▶ _DATA_
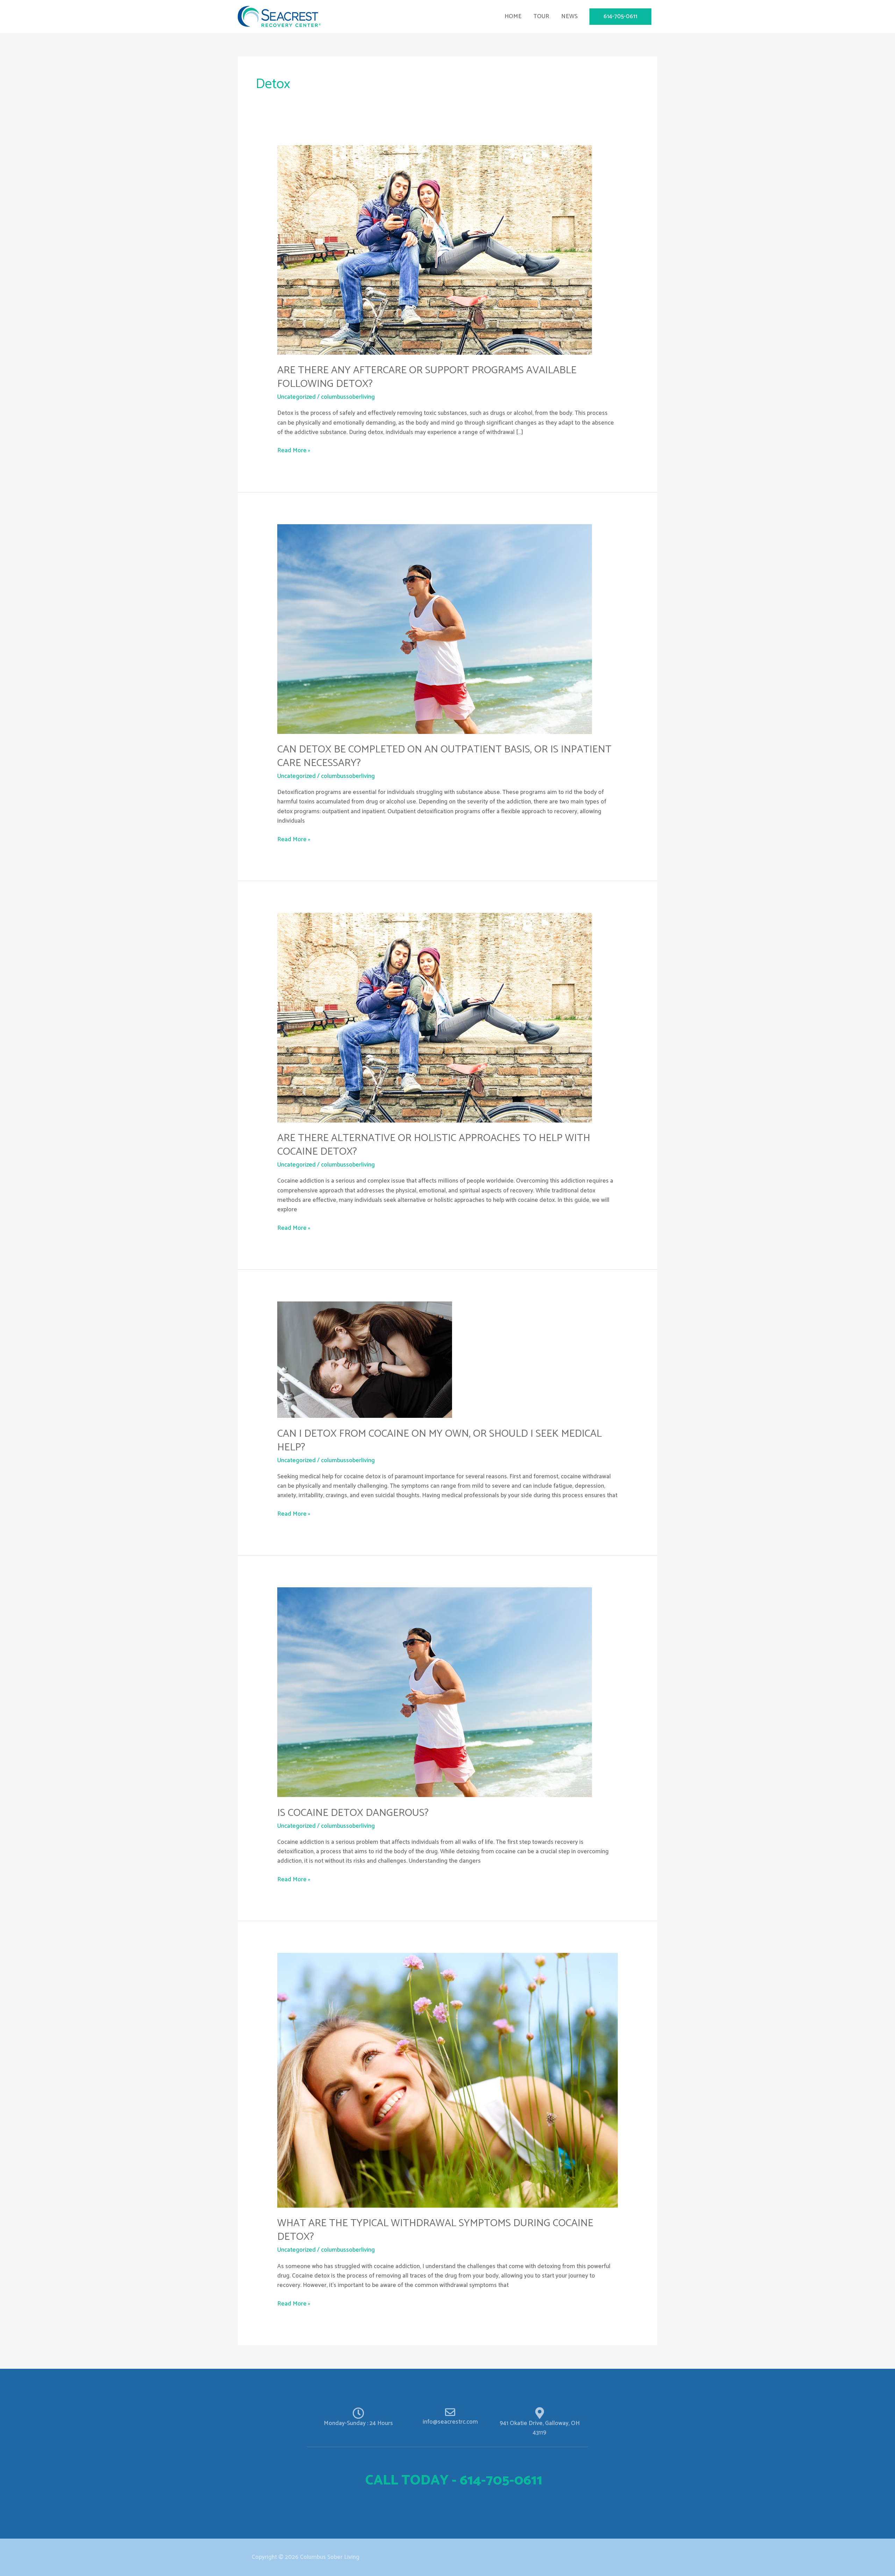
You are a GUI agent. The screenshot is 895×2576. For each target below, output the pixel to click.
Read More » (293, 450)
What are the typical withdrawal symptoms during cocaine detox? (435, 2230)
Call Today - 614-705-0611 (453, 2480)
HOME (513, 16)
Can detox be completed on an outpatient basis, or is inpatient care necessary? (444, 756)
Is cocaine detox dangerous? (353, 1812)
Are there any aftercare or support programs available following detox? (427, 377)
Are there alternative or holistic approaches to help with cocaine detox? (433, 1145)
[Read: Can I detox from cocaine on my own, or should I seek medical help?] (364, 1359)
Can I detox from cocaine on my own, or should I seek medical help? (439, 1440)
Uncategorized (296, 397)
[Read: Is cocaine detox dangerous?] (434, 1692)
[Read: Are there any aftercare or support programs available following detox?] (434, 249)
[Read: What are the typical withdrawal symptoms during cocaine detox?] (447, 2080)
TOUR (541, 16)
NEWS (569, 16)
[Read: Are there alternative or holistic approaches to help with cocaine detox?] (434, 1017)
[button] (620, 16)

...

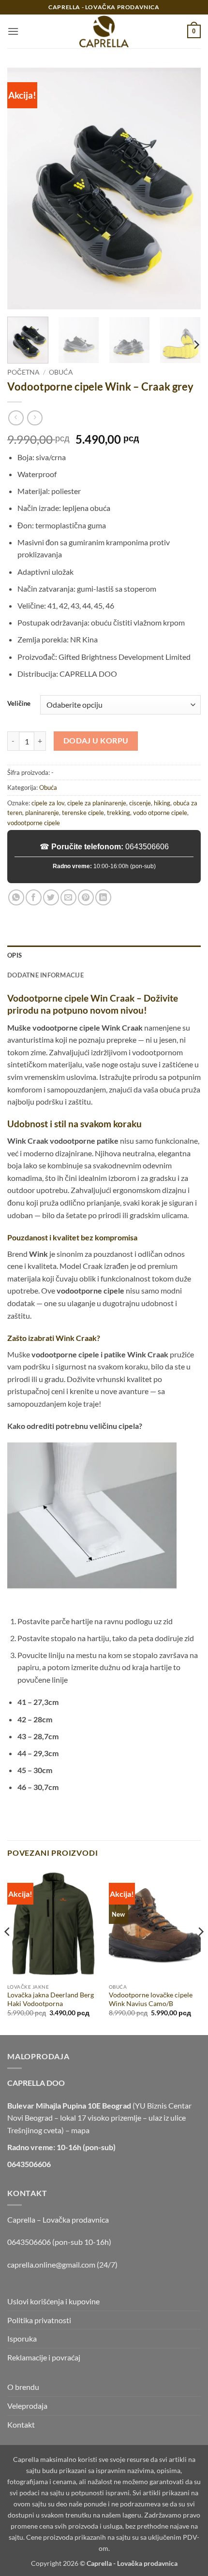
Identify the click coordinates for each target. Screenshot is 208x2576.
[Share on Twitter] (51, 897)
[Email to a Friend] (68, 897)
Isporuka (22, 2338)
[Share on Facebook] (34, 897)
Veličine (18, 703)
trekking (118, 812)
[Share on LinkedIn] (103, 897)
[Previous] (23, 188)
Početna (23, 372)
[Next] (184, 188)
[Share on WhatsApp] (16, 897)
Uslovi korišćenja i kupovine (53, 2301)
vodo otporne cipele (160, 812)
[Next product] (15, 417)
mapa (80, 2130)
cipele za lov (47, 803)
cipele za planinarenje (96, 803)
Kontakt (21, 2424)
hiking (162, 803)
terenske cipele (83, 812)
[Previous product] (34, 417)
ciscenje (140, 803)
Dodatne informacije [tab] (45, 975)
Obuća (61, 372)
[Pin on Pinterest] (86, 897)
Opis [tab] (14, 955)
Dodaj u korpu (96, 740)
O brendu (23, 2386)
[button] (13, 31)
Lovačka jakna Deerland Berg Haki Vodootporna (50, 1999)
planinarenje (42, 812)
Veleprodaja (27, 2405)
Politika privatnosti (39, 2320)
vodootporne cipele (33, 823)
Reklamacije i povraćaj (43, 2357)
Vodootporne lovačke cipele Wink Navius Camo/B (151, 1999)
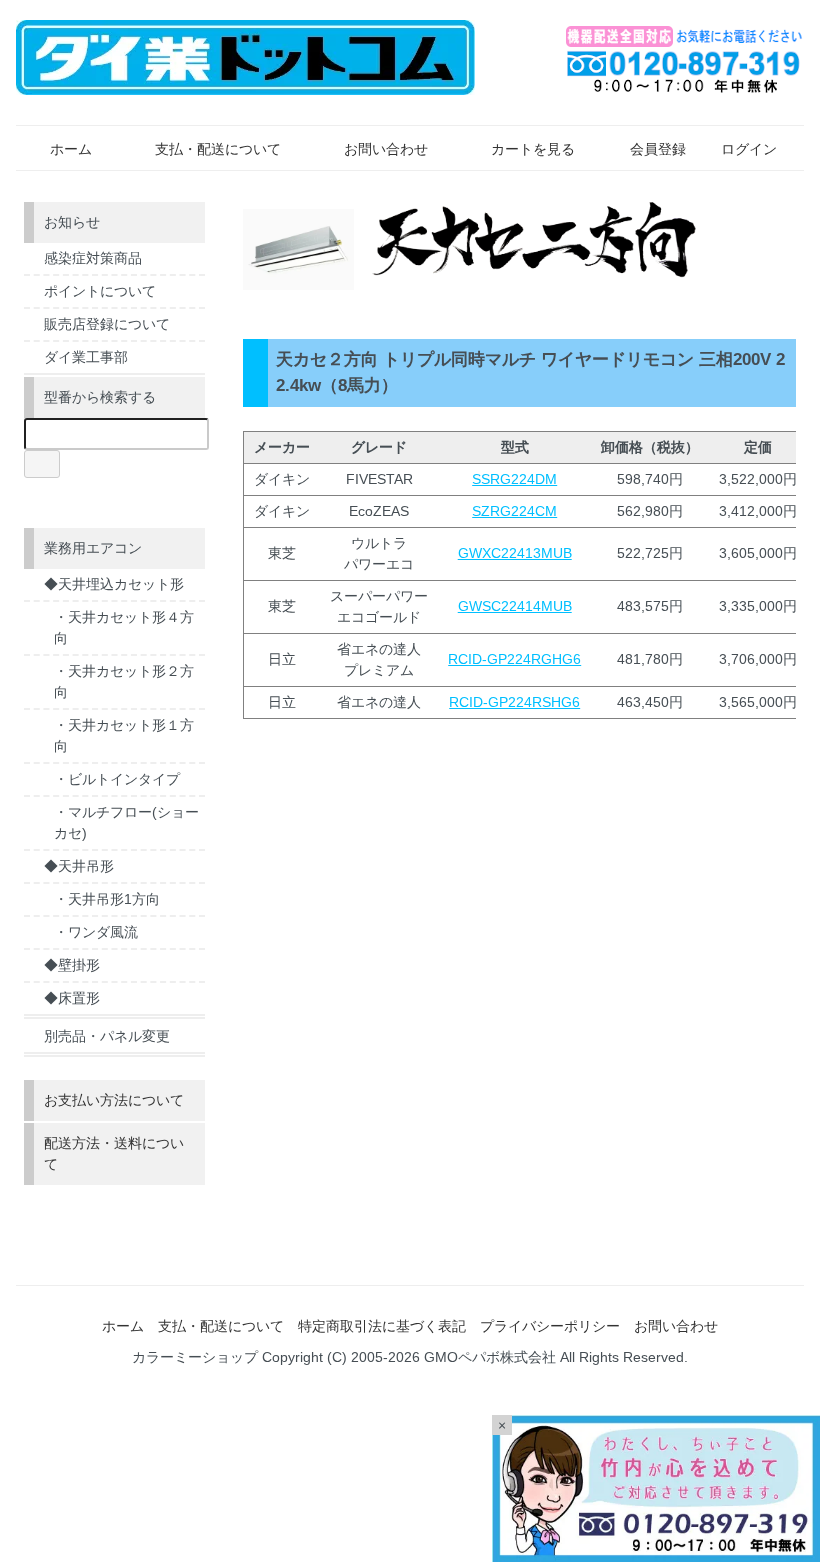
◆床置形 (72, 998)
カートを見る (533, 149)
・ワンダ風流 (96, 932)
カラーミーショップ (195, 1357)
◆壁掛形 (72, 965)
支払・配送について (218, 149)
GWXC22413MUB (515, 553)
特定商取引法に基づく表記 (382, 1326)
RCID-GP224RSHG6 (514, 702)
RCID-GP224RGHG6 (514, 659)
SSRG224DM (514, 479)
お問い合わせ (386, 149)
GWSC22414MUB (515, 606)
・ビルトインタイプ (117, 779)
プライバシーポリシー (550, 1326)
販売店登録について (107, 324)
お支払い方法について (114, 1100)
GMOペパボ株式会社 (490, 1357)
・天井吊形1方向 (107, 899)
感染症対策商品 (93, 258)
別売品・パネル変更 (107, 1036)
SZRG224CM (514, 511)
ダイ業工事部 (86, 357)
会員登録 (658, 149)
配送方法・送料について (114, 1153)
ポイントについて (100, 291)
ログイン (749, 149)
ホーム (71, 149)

▶ _EXERCISE_
A word-for-word copy of the lines above from the one with "detox? (433, 1145)" through the one with "[button] (620, 16)", inclusive, is the only output wanted.

▶ _ANSWER_
Are there alternative or holistic approaches to help with cocaine detox? (433, 1145)
[Read: Can I detox from cocaine on my own, or should I seek medical help?] (364, 1359)
Can I detox from cocaine on my own, or should I seek medical help? (439, 1440)
Uncategorized (296, 397)
[Read: Is cocaine detox dangerous?] (434, 1692)
[Read: Are there any aftercare or support programs available following detox?] (434, 249)
[Read: What are the typical withdrawal symptoms during cocaine detox?] (447, 2080)
TOUR (541, 16)
NEWS (569, 16)
[Read: Are there alternative or holistic approaches to help with cocaine detox?] (434, 1017)
[button] (620, 16)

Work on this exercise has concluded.